I’m often asked what my “favorite” fly pattern is for rainbow trout. I’m sure many fly anglers have their favorites, but for me there is no single one that is of the most importance. Instead, there are several flies that I like to use depending on the circumstances.

While there are some anglers in the fly fishing fraternity that claim they only use dry flies and scoff at those of us that will also use flies that are submerged, the fact is that a fish’s diet comprises of over 90% aquatic food below the surface. Therefore, the dry fly “purist” is missing out on a lot of fish catching opportunities!

As far as dry flies, the Tom Thumb patterns can be very effective for rainbow trout both on rivers and when stillwater fly fishing. The Tom Thumb can imitate a number of hatching insects including caddis. and large mayflies. Tied in a very small version, it can imitate hatching chironomids as well. One of the nice things about this fly is that it is one of the easiest dry flies to tie, especially for the beginner.

There are a number of fly patterns that I have success with that are submersed below the surface. As far as nymph patterns, it’s hard to beat the Muncher Nymph. Originally developed and created by the world renowned Canadian fly tyer,Ian James, this nymph is very successful in a number of situations, including rivers, streams and lakes. Not only will it take rainbow trout, many a smallmouth bass, brown trout, and crappie have been brought to the net while using this fly.

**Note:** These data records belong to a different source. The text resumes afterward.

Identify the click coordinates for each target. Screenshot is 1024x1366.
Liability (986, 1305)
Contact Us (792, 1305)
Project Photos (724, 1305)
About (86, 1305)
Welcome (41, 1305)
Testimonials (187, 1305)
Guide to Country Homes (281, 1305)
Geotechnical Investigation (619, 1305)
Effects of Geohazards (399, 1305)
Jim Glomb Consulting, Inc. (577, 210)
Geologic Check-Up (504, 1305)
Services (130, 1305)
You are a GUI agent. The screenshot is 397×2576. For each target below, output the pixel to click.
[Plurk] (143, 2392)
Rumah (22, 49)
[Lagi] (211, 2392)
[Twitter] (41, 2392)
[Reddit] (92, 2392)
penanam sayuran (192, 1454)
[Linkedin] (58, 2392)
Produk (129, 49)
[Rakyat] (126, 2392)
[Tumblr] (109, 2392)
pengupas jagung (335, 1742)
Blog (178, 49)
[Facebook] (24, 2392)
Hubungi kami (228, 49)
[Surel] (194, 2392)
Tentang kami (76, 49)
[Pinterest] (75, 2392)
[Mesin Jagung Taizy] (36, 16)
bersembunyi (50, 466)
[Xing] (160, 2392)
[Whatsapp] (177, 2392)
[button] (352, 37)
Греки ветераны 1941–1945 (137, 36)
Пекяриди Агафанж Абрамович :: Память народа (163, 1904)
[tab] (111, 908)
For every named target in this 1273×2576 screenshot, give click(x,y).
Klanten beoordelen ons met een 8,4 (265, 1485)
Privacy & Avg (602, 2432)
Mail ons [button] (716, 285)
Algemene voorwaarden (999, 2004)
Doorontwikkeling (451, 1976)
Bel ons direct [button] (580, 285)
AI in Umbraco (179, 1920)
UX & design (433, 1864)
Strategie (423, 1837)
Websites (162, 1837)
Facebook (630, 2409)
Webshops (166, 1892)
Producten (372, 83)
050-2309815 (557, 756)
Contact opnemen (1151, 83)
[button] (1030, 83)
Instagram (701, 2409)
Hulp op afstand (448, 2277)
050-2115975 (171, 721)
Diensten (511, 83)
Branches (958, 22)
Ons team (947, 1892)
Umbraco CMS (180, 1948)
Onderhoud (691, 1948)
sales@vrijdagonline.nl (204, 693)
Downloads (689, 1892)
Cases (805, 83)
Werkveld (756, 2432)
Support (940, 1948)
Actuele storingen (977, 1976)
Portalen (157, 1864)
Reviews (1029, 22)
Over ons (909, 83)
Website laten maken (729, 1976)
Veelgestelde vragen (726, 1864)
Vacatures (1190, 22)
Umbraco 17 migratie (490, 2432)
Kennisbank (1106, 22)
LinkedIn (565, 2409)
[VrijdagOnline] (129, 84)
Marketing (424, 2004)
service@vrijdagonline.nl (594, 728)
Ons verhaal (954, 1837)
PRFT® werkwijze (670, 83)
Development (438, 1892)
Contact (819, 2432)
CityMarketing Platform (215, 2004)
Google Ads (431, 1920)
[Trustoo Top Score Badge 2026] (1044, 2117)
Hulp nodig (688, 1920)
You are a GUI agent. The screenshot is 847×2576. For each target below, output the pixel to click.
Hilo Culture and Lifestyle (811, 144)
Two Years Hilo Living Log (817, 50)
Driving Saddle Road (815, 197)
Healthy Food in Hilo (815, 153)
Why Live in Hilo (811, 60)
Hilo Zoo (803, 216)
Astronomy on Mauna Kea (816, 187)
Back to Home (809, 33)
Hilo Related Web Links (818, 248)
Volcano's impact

Often overlooked by fly anglers but a very important food source for rainbow trout are chironomids. Hatching from an egg, chironomids can spend up to 2 years in the water in the larva and pupa stage before reaching the surface and hatching into midges. All fly anglers should become familiar with chironomids, and learn to fish them, especially on stillwater.

Chironomids, in order to be successful should be fished extremely slow and various depths should be experimented with. They fly angler should learn a variety of fly fishing techniques for greater success.

Not only are chironomids a very effective imitation, they are generally very easy to tie for the beginner fly tier too. Most chironomid patterns are very sparse and thin and can be tied in minutes. In nature, there are a variety of colors and the tier should keep this mind.

Rainbow trout don’t just consume insect life at various stages, but also will prey on other fish, spawn, crayfish and leech like animals. Some of the most effective patterns, especially in the spring and fall are leeches including patterns such as the Egg Sucking Leech. One of my favorites is a version tied up by Ernie Kalwa which uses black or white rabbit strip. As well, the Viva Zonker can be a terrifically effective leech pattern when others don’t seem to be getting the attention of the trout.

For imitating small fish that rainbow trout prey upon, there are a number of streamer patterns which are effective. One of my favorites that has worked well in both Eastern and Western Canada as well as Northern Ireland is The Malteser, a fly made from the hair of a Maltese dog!

If you are targeting rainbow trout, it’s a good idea to be familiar with a variety of fly patterns and learn the techniques to fish them correctly.